____ Supplied records

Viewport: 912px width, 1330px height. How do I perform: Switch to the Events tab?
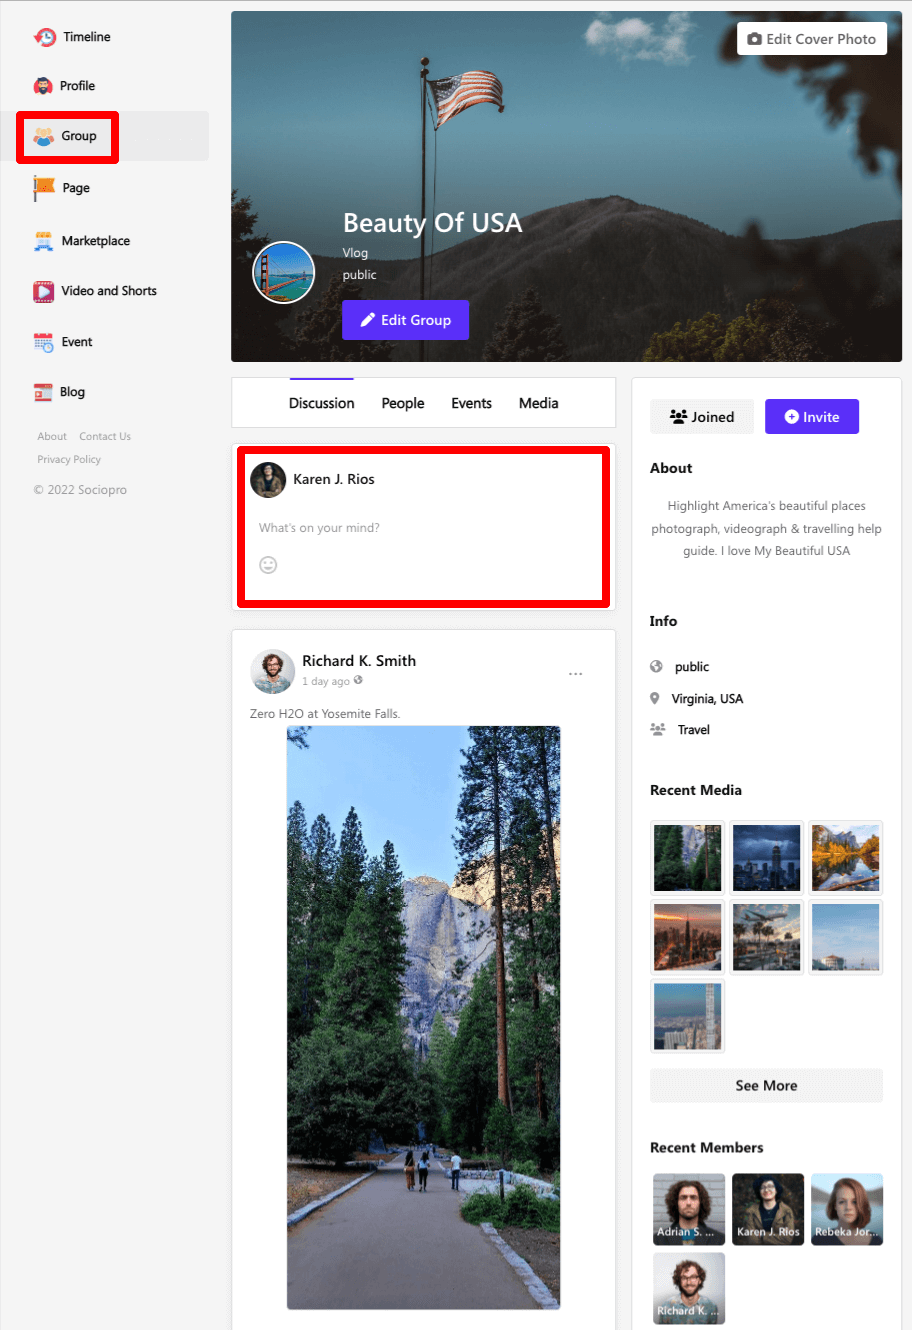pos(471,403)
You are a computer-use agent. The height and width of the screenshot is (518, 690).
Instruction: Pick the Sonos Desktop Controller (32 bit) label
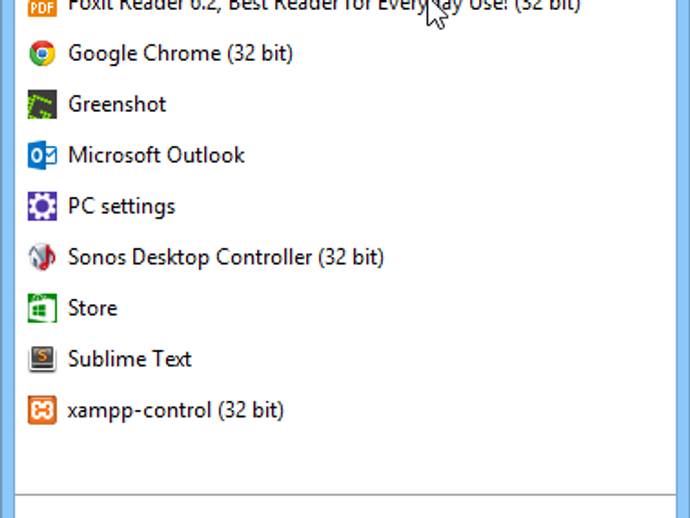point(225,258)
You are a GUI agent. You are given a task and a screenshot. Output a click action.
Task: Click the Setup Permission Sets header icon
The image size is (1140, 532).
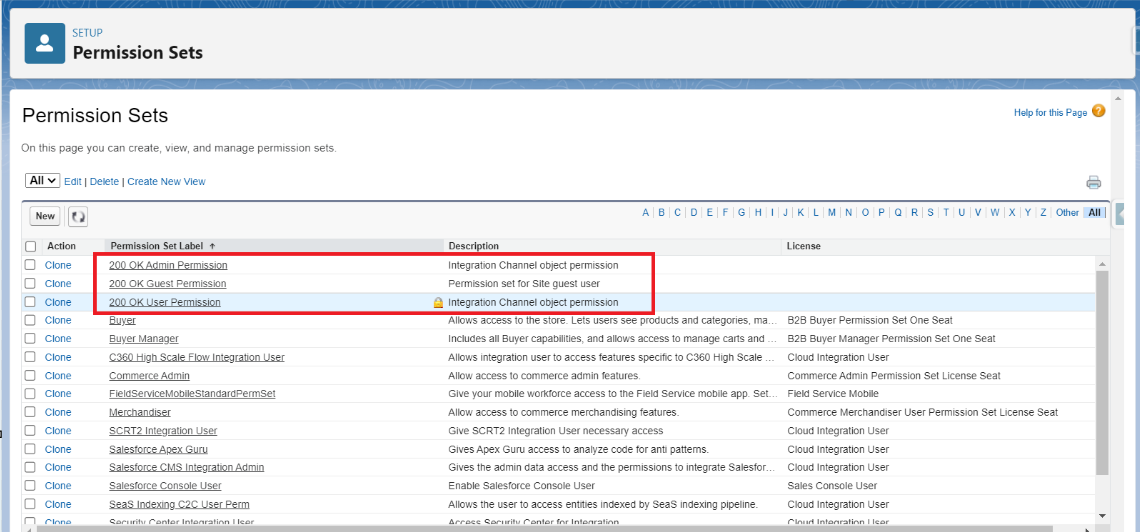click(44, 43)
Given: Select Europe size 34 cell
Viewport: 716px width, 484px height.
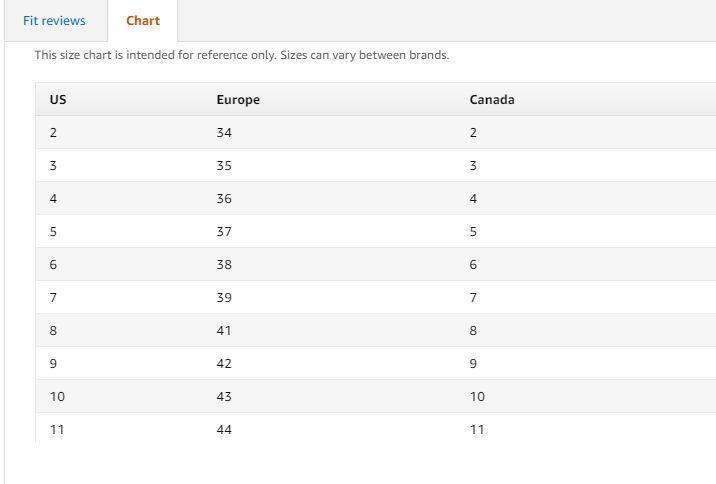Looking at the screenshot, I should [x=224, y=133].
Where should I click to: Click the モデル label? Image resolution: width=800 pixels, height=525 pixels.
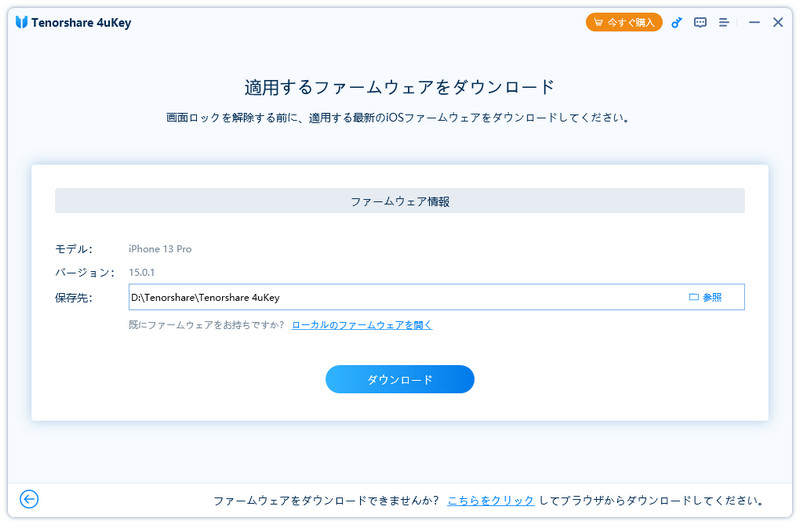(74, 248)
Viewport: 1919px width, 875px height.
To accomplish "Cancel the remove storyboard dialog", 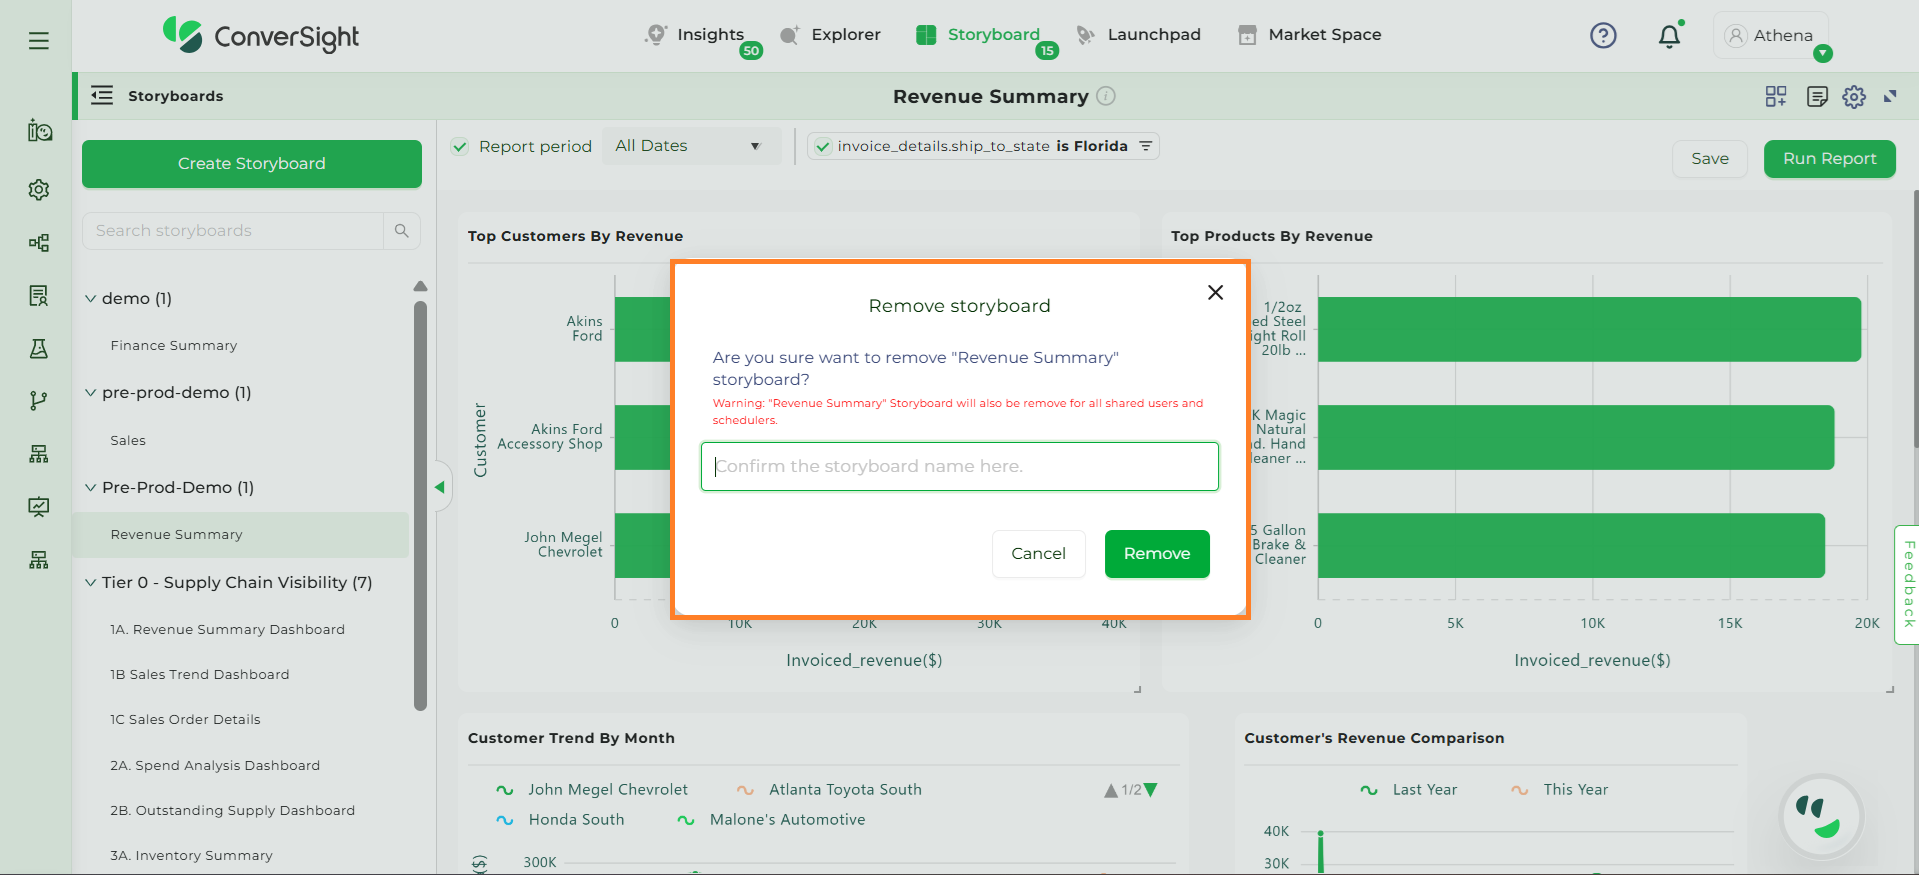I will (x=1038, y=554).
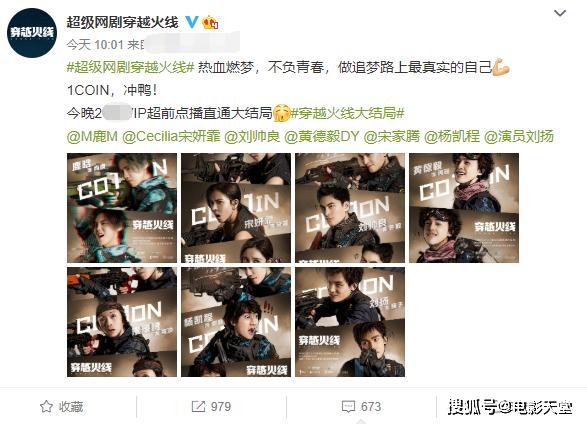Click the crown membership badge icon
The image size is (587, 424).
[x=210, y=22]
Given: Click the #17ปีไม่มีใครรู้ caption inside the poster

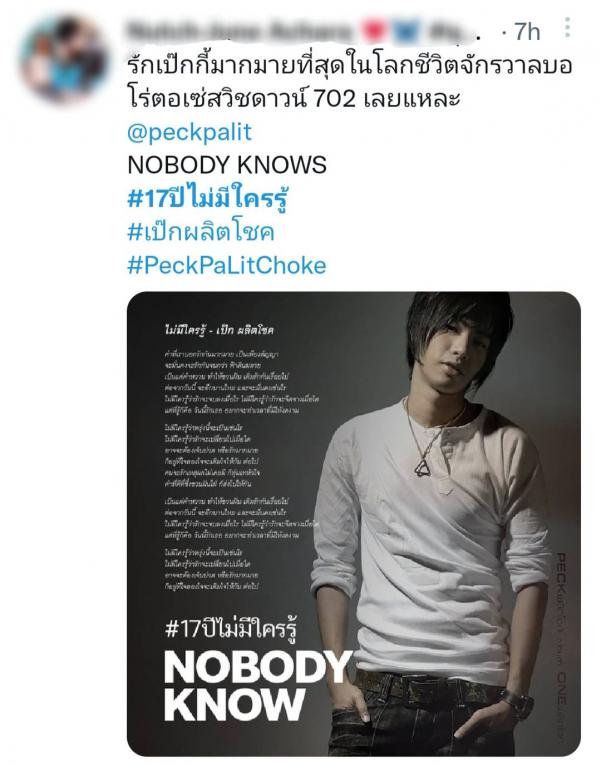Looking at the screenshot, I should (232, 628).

________

• _What is being asked_: Provide only the number of lines in the records containing the string "agent".

• _Task answer_: 2